El arca

Por fin acorralamos al último de los animales: una vaca que se había escondido por milagro en las profundidades del dirigible. Formamos un semicírculo a su alrededor. Sus pezuñas se resbalaban al intentar retroceder contra el ángulo recto entre las dos paredes. Sabía que debía morir para alimentarnos. A lo mucho un par de semanas, pero siempre cabía la esperanza de encontrar tierra. A lo mucho un par de semanas. Nos detuvimos. Vimos ante nosotros los únicos dos caminos que nos quedaban desde que se habían acabado las provisiones: tierra o muerte. Sería por hambre y por todo lo que el hambre trajera. Pero para el último, para él sería por hambre. Un lento deshacerse hacia su propio interior, una implosión parsimoniosa.

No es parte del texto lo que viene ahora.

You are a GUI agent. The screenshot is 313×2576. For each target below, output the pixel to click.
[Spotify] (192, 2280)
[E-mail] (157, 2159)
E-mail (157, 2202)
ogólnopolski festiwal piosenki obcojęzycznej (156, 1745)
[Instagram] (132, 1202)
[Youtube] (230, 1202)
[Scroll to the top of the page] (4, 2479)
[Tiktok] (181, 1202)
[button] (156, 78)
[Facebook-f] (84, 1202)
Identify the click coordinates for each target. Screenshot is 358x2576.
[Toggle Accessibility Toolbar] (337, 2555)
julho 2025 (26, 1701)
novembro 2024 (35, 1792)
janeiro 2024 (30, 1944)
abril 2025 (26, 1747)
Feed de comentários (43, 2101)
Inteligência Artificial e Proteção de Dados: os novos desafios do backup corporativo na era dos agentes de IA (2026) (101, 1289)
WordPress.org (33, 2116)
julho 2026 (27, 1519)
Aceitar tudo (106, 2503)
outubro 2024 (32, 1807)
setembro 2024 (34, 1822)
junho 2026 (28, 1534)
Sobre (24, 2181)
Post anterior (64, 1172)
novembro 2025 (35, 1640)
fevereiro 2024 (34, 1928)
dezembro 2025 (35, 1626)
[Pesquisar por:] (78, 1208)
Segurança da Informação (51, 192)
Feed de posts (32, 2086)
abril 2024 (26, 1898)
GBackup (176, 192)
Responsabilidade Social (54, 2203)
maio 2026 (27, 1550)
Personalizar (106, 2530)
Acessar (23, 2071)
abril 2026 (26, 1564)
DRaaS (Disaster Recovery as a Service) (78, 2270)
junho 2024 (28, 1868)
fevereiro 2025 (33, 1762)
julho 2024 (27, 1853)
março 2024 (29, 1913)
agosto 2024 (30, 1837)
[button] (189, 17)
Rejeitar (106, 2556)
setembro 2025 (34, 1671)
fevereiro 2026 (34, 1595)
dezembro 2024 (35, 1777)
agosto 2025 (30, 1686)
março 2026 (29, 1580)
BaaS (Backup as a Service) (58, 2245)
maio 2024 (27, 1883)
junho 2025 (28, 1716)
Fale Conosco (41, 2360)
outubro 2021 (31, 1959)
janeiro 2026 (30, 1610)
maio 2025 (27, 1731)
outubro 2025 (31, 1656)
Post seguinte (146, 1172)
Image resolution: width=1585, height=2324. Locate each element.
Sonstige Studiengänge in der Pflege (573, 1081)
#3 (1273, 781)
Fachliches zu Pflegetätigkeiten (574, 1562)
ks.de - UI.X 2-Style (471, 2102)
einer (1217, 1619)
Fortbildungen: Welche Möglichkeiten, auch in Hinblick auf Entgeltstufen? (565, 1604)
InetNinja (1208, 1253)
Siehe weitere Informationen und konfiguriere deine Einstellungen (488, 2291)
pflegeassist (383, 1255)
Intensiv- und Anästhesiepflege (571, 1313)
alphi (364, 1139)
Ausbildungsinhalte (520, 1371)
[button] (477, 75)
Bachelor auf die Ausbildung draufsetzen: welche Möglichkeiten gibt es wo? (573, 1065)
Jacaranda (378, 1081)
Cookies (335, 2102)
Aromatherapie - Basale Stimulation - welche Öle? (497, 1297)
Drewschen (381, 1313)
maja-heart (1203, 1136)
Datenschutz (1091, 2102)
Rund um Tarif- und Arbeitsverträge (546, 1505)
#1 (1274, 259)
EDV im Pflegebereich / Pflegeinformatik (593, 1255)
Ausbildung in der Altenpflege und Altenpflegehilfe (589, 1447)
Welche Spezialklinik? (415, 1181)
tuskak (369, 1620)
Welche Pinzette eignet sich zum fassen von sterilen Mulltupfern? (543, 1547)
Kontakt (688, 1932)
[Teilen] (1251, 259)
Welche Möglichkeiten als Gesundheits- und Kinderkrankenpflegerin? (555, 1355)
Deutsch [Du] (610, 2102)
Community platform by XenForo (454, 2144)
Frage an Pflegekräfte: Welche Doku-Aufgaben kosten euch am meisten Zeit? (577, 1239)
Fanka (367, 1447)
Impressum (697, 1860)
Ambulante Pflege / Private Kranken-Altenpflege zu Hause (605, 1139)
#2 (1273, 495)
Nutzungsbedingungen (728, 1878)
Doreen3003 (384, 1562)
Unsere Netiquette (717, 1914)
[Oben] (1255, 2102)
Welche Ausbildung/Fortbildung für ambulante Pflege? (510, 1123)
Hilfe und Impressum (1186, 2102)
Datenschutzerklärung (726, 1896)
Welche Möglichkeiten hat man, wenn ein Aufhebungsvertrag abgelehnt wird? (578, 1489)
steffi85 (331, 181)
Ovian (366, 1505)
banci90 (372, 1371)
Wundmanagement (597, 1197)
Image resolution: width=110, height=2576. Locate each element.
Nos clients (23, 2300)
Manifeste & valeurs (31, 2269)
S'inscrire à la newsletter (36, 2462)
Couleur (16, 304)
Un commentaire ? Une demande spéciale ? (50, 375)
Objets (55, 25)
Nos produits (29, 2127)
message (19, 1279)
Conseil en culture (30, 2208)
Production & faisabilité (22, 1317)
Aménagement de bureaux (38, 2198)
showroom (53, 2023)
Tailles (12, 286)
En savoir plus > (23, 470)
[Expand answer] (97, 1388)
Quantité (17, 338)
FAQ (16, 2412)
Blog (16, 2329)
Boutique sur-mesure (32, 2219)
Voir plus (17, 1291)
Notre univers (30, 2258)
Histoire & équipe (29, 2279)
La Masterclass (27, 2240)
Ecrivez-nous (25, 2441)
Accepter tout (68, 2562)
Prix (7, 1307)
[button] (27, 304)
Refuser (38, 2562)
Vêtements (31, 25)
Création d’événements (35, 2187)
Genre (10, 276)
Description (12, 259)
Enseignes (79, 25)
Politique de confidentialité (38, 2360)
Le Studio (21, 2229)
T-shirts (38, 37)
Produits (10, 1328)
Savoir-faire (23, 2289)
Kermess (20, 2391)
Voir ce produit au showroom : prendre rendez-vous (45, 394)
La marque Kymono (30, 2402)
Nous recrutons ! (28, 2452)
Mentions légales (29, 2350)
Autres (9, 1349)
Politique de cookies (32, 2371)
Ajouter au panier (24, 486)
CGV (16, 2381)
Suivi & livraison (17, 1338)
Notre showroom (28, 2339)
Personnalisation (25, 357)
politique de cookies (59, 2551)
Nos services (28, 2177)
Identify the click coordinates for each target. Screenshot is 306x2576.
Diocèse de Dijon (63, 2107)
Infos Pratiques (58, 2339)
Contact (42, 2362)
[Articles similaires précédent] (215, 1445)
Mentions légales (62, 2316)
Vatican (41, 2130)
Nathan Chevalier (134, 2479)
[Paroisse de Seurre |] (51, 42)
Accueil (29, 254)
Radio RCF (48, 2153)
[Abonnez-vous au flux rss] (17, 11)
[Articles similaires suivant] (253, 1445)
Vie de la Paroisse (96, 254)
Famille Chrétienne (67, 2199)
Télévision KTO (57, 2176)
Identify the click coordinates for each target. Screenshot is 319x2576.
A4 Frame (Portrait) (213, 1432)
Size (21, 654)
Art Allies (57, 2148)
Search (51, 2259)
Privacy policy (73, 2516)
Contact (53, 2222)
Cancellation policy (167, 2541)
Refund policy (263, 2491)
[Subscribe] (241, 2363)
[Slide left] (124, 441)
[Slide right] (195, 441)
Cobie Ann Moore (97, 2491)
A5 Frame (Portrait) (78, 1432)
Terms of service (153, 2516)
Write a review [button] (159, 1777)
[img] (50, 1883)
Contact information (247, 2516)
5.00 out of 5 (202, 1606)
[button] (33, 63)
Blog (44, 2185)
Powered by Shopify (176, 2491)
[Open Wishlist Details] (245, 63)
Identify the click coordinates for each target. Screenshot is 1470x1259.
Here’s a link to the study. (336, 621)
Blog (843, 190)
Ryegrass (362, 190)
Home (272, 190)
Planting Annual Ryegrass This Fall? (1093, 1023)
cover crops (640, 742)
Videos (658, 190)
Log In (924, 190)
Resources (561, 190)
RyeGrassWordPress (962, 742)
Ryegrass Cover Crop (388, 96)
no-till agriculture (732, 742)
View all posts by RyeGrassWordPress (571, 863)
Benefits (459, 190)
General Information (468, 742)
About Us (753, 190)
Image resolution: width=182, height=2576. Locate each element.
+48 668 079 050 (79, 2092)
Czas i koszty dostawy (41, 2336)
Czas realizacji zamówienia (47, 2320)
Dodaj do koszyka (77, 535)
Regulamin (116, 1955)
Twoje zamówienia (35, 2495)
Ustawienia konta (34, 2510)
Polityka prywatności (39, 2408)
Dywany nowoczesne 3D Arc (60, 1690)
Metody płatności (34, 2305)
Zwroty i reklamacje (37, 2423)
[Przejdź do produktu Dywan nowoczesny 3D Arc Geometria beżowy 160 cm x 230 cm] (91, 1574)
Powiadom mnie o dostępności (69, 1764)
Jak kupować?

La vaca claqueteó nerviosa el suelo metálico. Sus estúpidos ojos nos escudriñaron. Dio un paso inseguro hacia el frente. La cocinera perdió la paciencia, empuñó el cuchillo y le rebanó la garganta al bovino. El bramido nos envolvió, retumbando en todo el casco. Como si alguien acabara de estrujar la noche. La puerta del fondo se abrió con un golpe de gong. La maquinista emergió jadeante.

–Se nos desgarró el globo –dijo sin aliento.

Sorpresa. No hubo movimiento repentino, pero perdimos el equilibrio. Fue el horizonte, que se inclinó de pronto en las ventanas. Y nuestros ojos, acostumbrados desde hacía meses a que esa línea vaga entre los nubarrones y las olas grises fuera una extensión del suelo que pisábamos, resintieron el cambio y perdieron contacto con las piernas. Comenzamos a sumergirnos en la atmósfera. Trastabillamos, vaca y gente, por el piso resbaladizo de sangre. Las hélices siguieron empujándonos tercamente hacia adelante. La res, convertida en carne, se derrumbó. Su cabeza contra el suelo resonó con la nave estrellándose en las olas.